Provided text:
────────────────

Bodil Nyboe Andersen (9 October 1940 – 27 November 2025) was a Danish economist who was the governor of the National Bank of Denmark from 1995 to 2005. She had previously taught at the University of Copenhagen's Department of Economics and in 1981 served on the board of directors of Andelsbanken (later Unibank), where she became director. Nyboe Andersen was Denmark's first female bank director.

==Early life and education==
Born on 9 October 1940 in the Frederiksberg district of Copenhagen, Nyboe Andersen was the daughter of the economist and politician Poul Frode Nyboe Andersen (1913–2004) and the teacher Edith (Ditte) Valborg Asmand Raben (1913–1993). After matriculating from Rungsted State School in 1959, she was one of just three women to study political science at the University of Copenhagen, graduating with flying colours in 1966. Her parents helped found Krogerup Folk High School therefore she grew up around political personalities, including headmaster and theologian Hal Koch and his wife, Minister of Church Affairs Bodil Koch. She was fascinated by talks about the Marshall Plan and Greenland. As a young academic, she worked at the economic secretariat in the Ministry of Economic Affairs (doing forecasts before formal models were used), taught at both the business college and university, and then moved fully into university work in May 1968.

────────────────

Work order: According to the text about Bodil Nyboe Andersen, from which school did she matriculate in 1959? The lines after this point are separate material and have no connection to the text about Bodil Nyboe Andersen.

Given data:
────────────────

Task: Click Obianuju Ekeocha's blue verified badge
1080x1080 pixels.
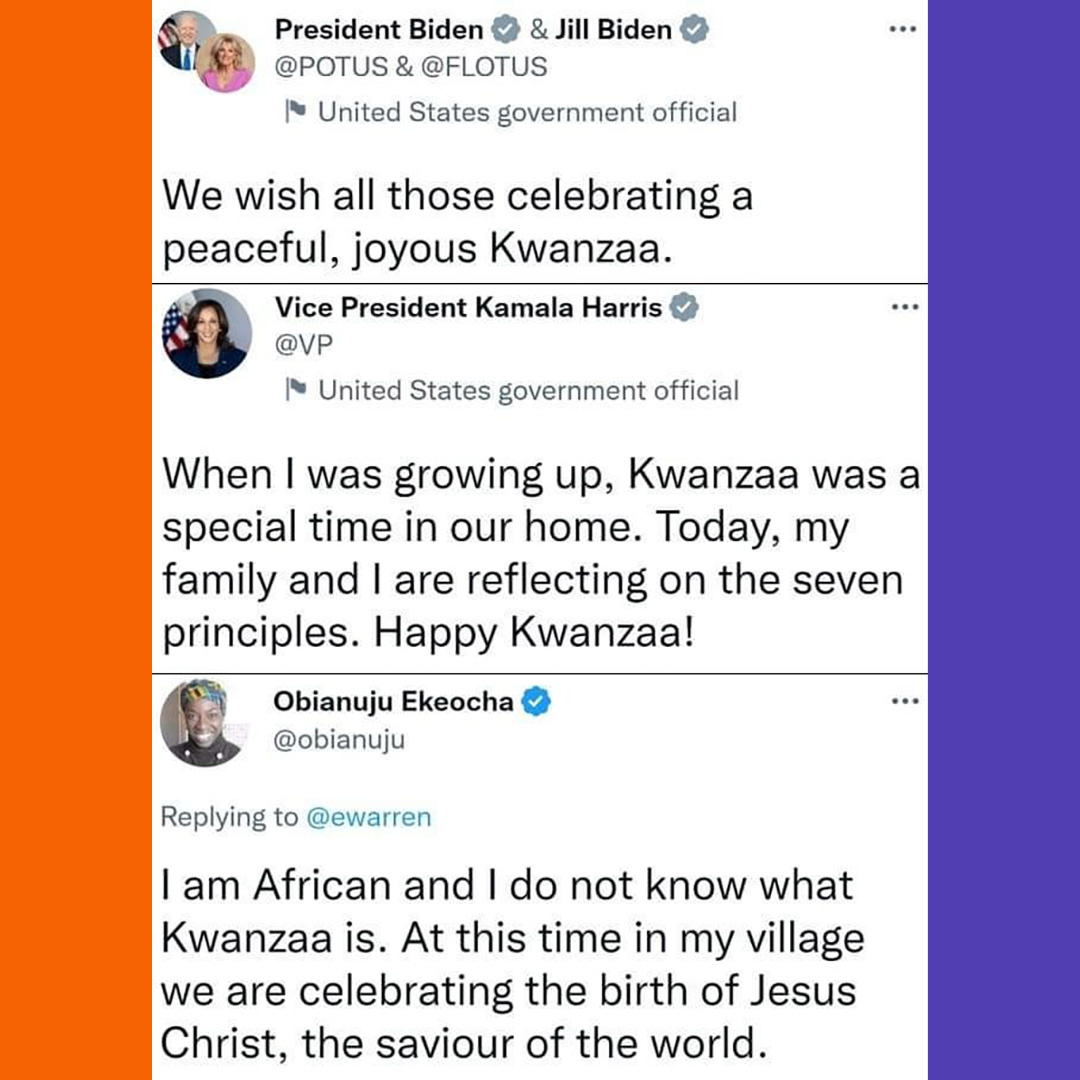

────────────────

Problem solution: Rungsted State School